▶ [Work item]: Word for word, copy the lines from the one with "Where should I" to the last line of the data below, counting both, and keep every picture out.

▶ [Dataset extract]:
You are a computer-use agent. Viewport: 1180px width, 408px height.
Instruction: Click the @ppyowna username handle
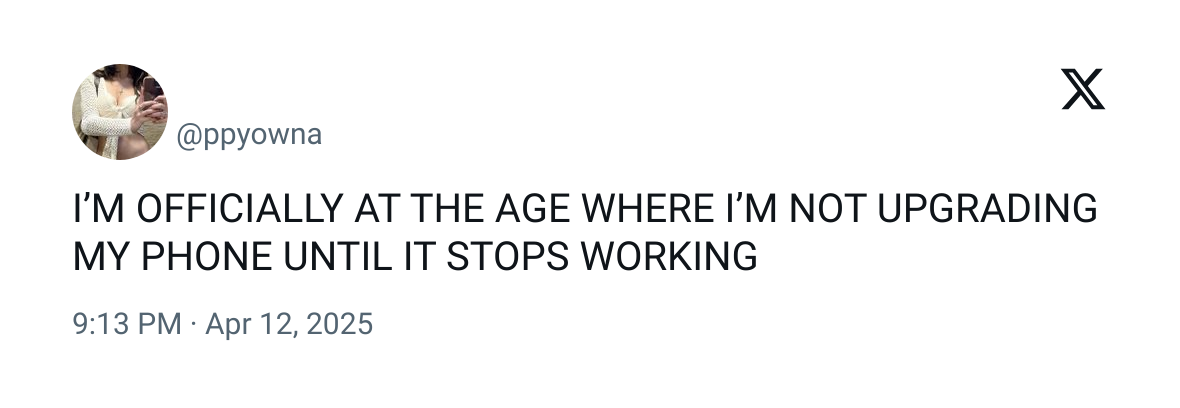[249, 135]
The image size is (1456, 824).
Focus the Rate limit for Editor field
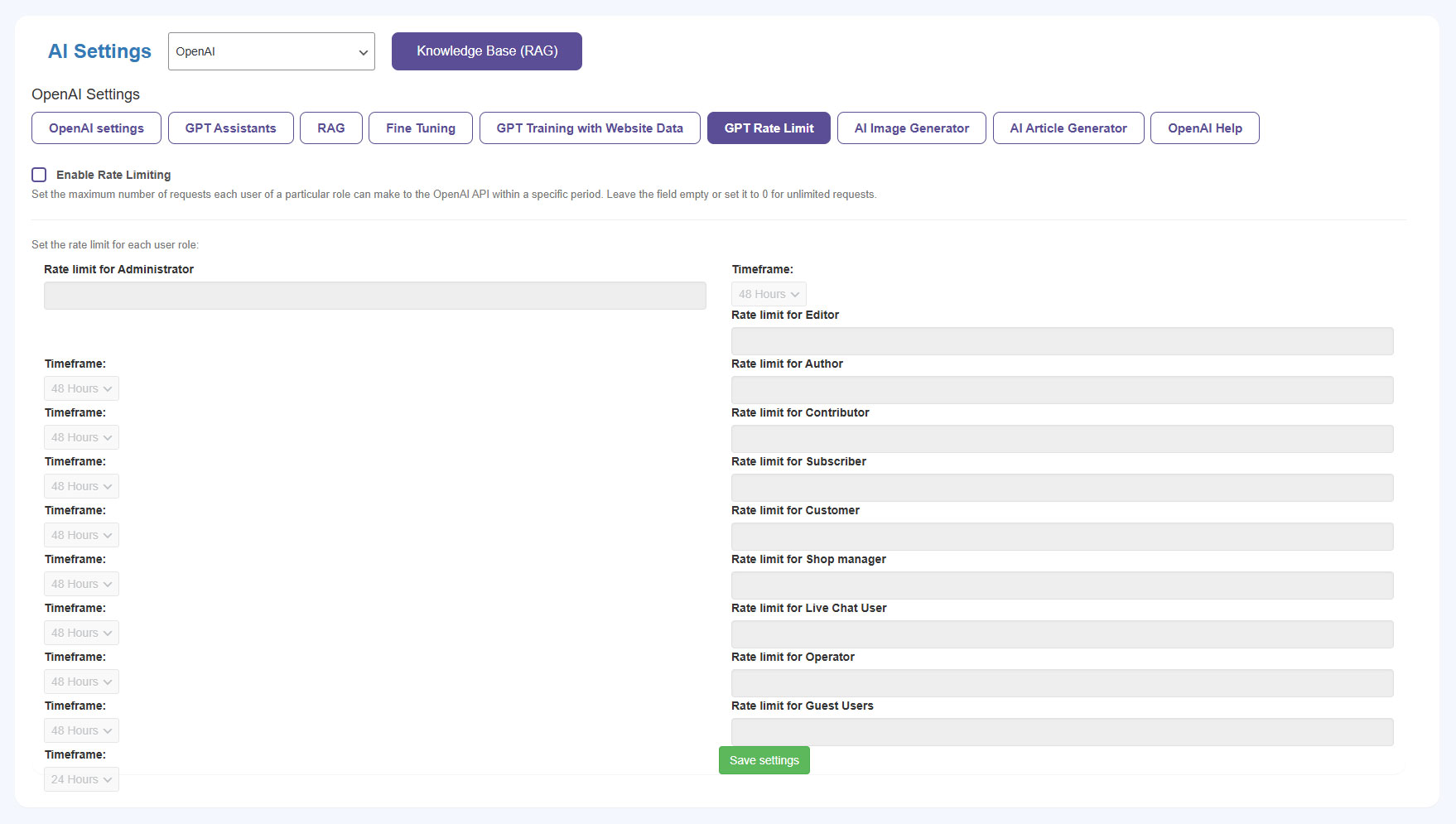coord(1061,341)
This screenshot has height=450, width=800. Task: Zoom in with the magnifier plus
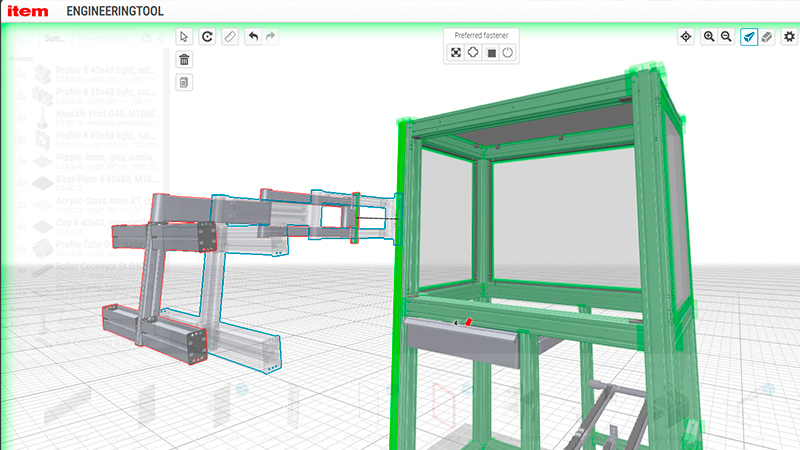coord(709,36)
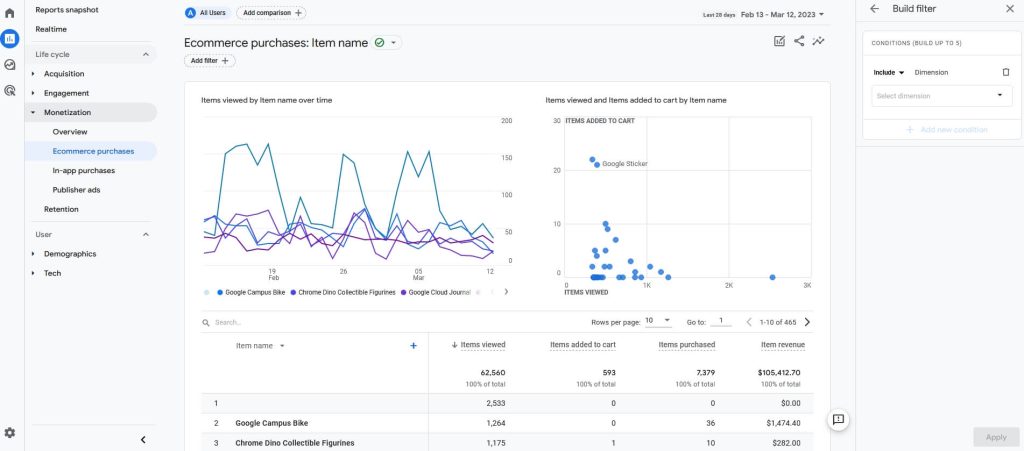Share this report icon
1024x451 pixels.
coord(799,41)
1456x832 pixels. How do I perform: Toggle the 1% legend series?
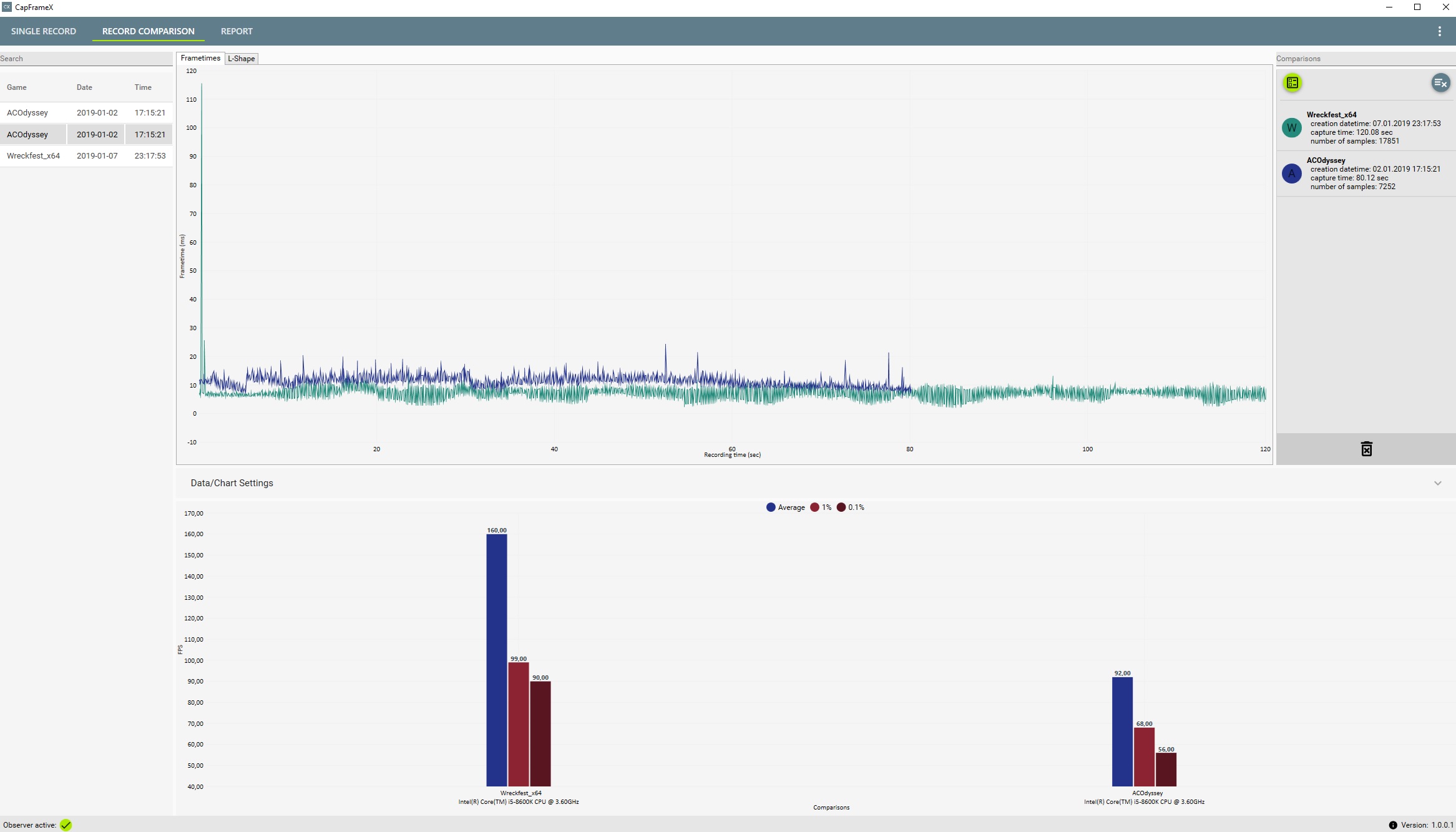coord(821,507)
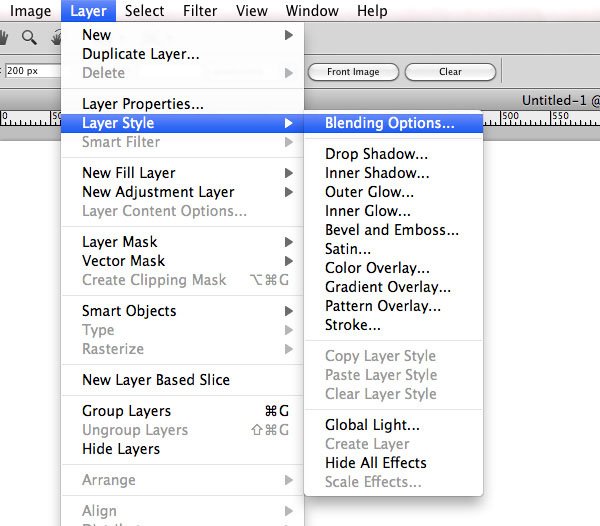Viewport: 600px width, 526px height.
Task: Expand the New submenu arrow
Action: click(x=289, y=35)
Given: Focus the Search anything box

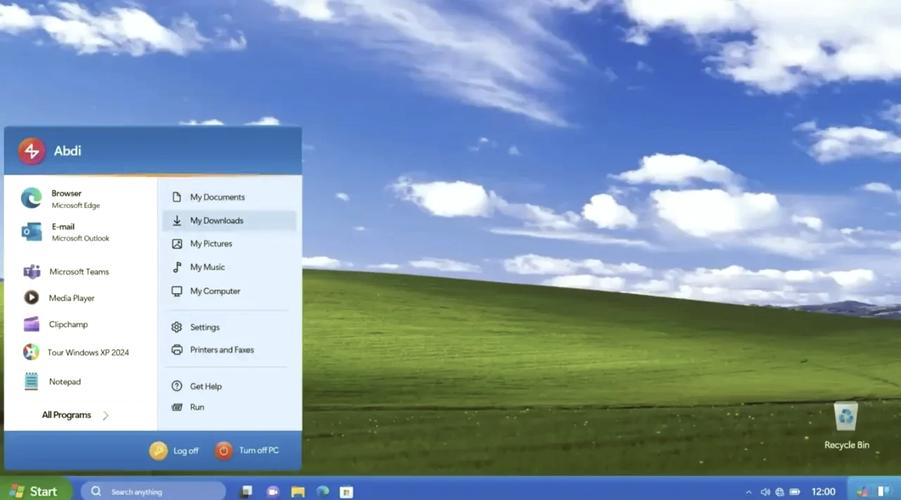Looking at the screenshot, I should (153, 491).
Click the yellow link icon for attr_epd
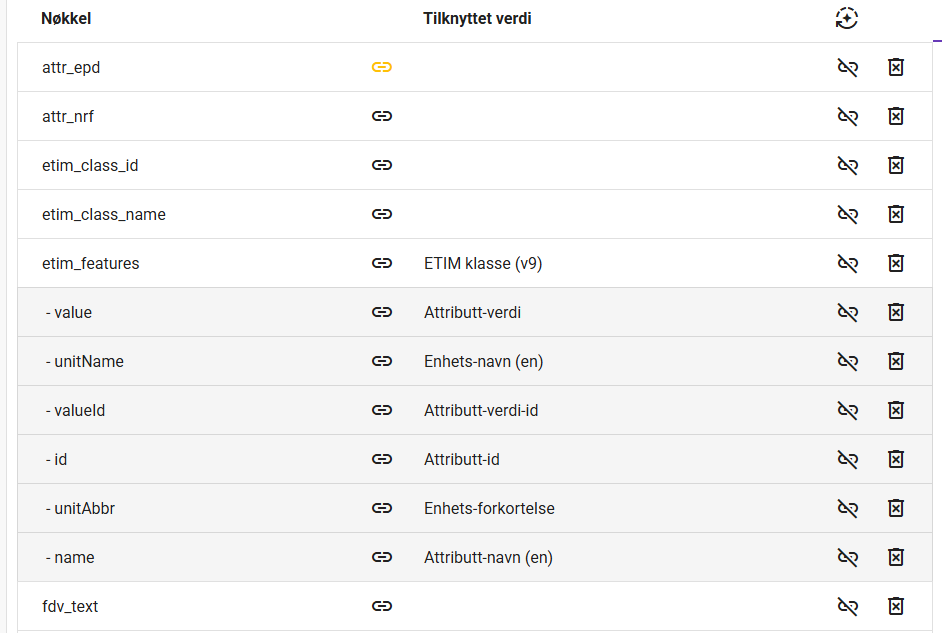The width and height of the screenshot is (942, 633). (x=381, y=67)
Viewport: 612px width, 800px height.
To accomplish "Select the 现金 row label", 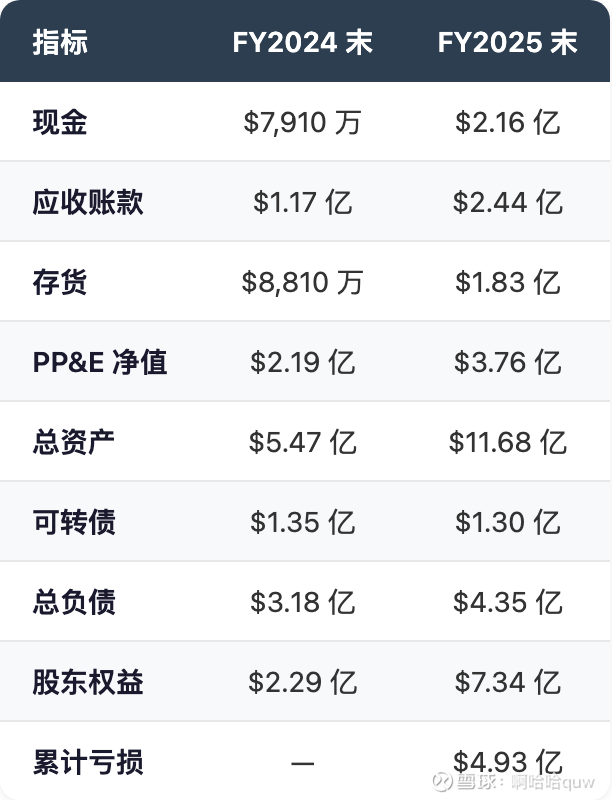I will pos(60,122).
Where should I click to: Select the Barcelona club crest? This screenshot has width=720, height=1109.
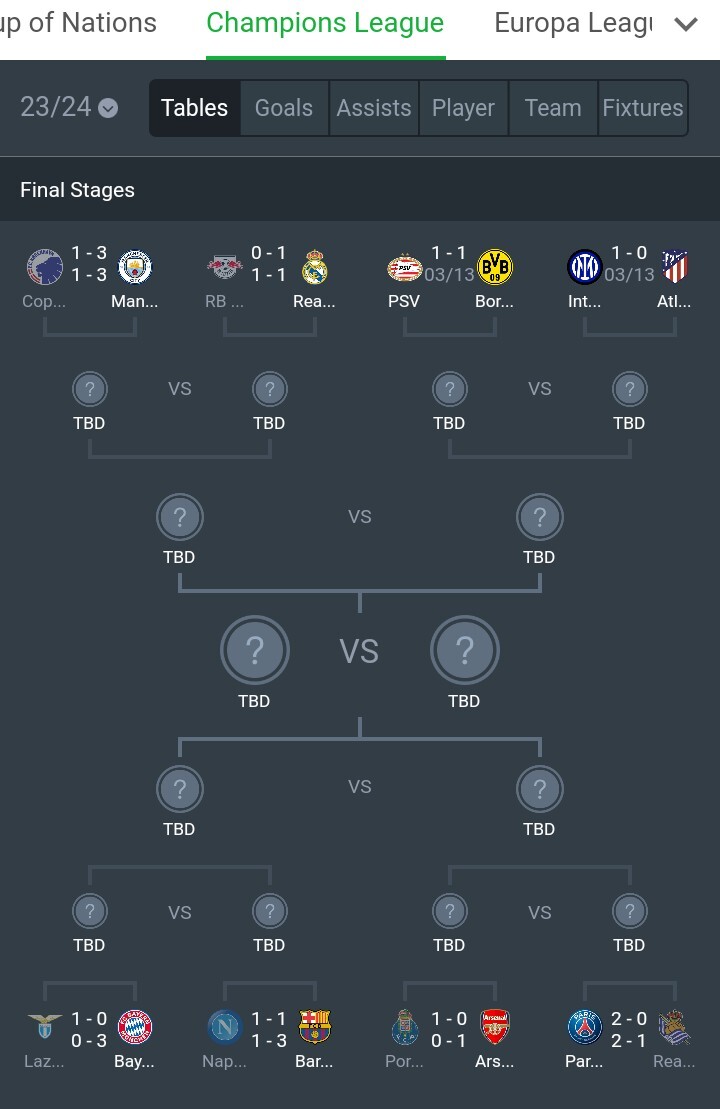[315, 1027]
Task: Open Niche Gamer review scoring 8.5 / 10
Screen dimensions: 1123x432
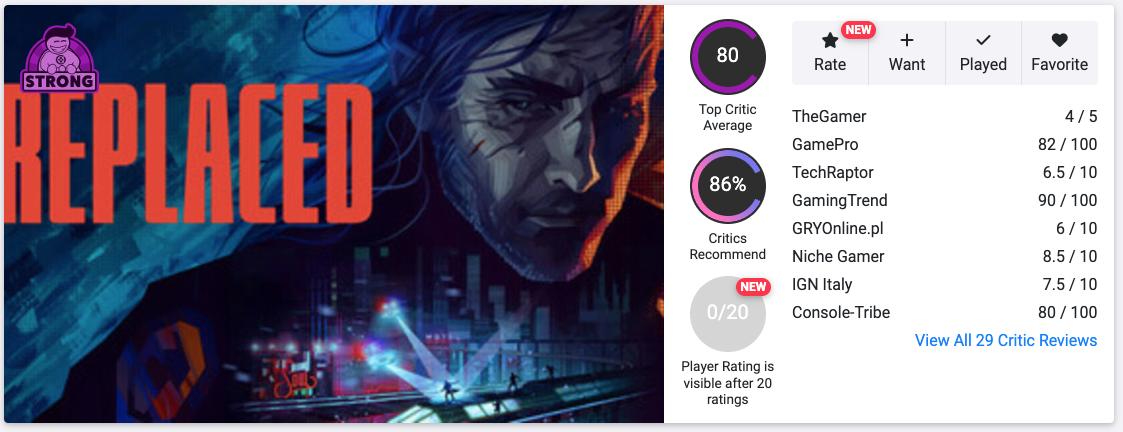Action: point(945,256)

▶ [Response to this exercise]:
Where should I click to: Select the Barcelona club crest? This screenshot has width=720, height=1109.
[315, 1027]
Task: Open Niche Gamer review scoring 8.5 / 10
Screen dimensions: 1123x432
Action: point(945,256)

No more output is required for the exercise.